The lesson is not “don’t build shared CI infrastructure.” It’s: test reusable workflow references on a throwaway pipeline before migrating production services. One hour of validation would have saved a morning of rollback.
The ci-workflows repo is parked. When we upgrade Gitea, it’s the first thing we’ll re-enable.
How AI Helped (and Where It Struggled)
Where AI excelled: Describing the onboarding saga semantics — “a sign-up that must survive ITSM approval, subscription provisioning, and K8s provisioning, each of which can fail independently” — and getting back eight well-structured E2E test scenarios saved several hours. The test structure required only minor adjustment. The DevOps Engineer’s runbook was co-authored with AI. We described the CI problems we’d encountered — OOM on Rust compilation, SonarQube token scoping, Kaniko build failures, distroless ENTRYPOINT issues — and the AI organized them into a structured runbook with diagnostic steps and recovery procedures. That runbook is now the starting context for the DevOps digital employee. Where AI struggled: The Gitea 1.24 reusable workflow bug was outside the AI’s knowledge. We described the failure mode, got reasonable suggestions — file path casing, secret scoping, YAML indentation — but none were the root cause. The answer required reading the Gitea 1.24 release notes and issue tracker. Live knowledge problem; training data can’t solve it. The OOM diagnosis also required understanding how Rust’s compilation model interacts with memory-constrained environments. AI could suggestCARGO_BUILD_JOBS=1 immediately. It couldn’t tell us that pre-warming the Cargo registry on a persistent volume was the real fix — that came from profiling the runner’s I/O during a failed job.

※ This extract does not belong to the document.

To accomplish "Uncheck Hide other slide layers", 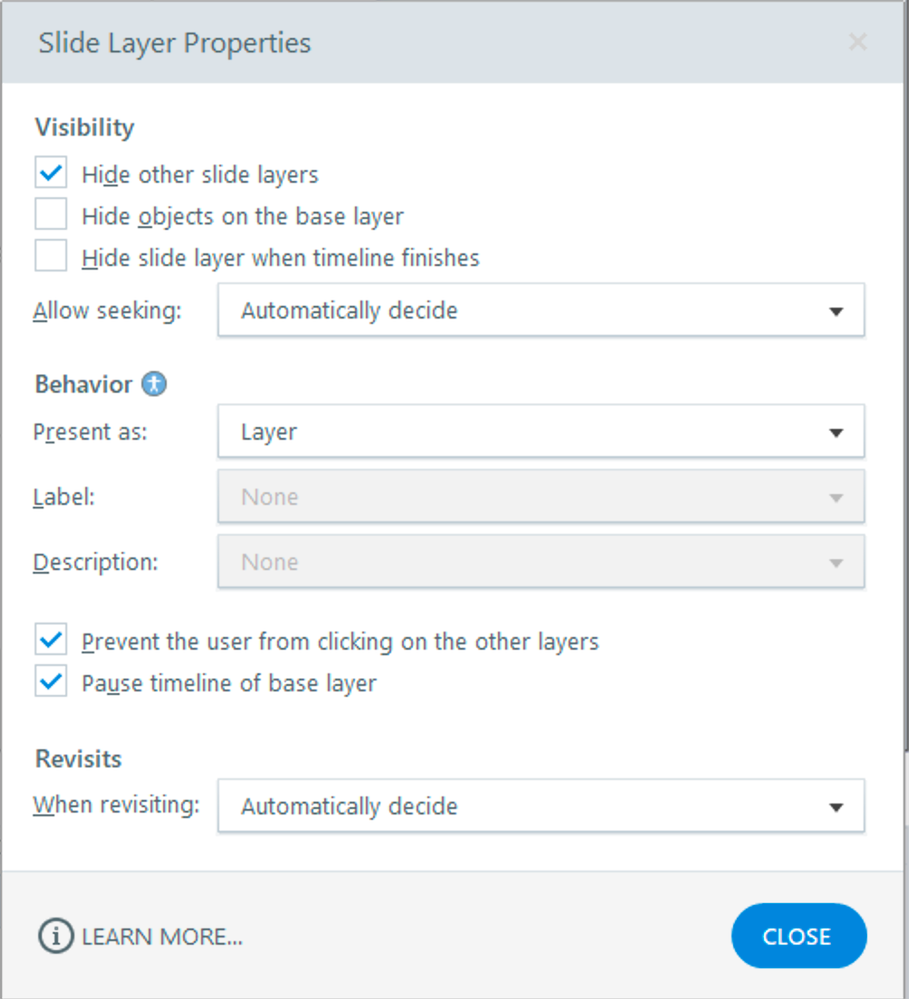I will click(51, 173).
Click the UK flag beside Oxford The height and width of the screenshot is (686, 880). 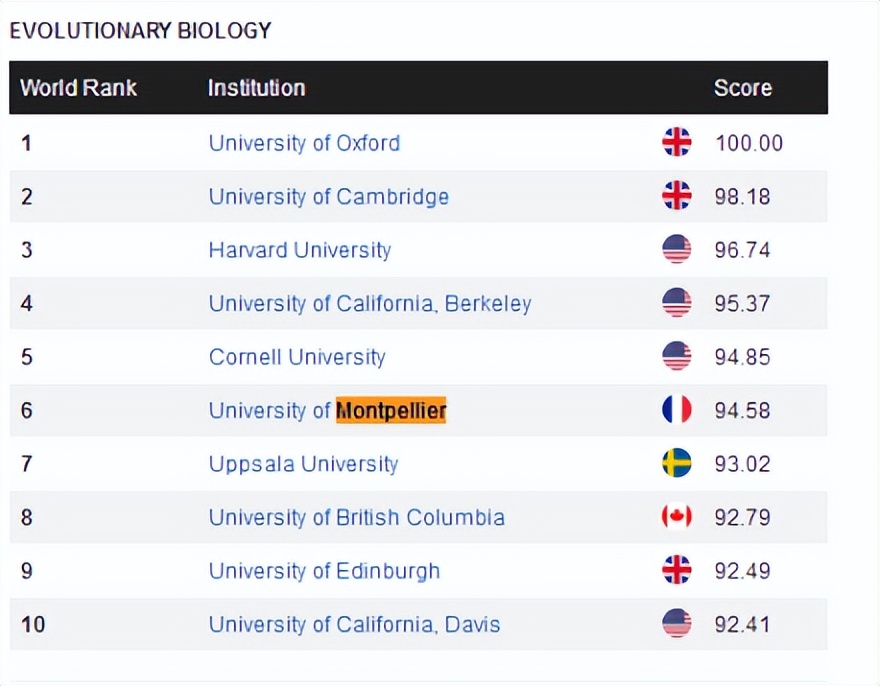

The pattern from previous weeks holds: AI is strong on patterns and boilerplate, weak on novel platform-specific failure modes. The DevOps digital employee will face the same limitation. Its value is organizing institutional knowledge the team has already acquired — not independently diagnosing novel infrastructure failures. For a deeper look at where AI assistance breaks down, see Episode 10: The Leadership Evolution.
What’s Next
Week 12: Gitea upgrade andci-workflows re-enablement. The shared workflow infrastructure deserves to actually work.
Beyond CI: the global activity feed now has a complete write path. Week 12 will wire up the read side — feed query APIs and real-time update propagation. The onboarding saga shipped with ITSM approval as a required gate; we’ll be hardening the ITSM service’s HTTP layer and integrating its first Docker image into Kubernetes deployment manifests.
One more thing we’re committing to: stop treating “the build environment is broken” as something you work around. The DevOps digital employee now owns CI health as a first-class operational concern. We’ll see if structured ownership makes a measurable difference.
The engine is running. The toolchain, finally, is next.
68 meaningful commits. 5 services touched. 35 CI commits just to keep the lights on. 1 reusable workflow repo, created and rolled back in 23 hours. This is what building looks like when the infrastructure fights back.
All content represents personal learning from personal projects. Code examples are sanitized and generalized. No proprietary information is shared. Opinions are my own and do not reflect my employer’s views.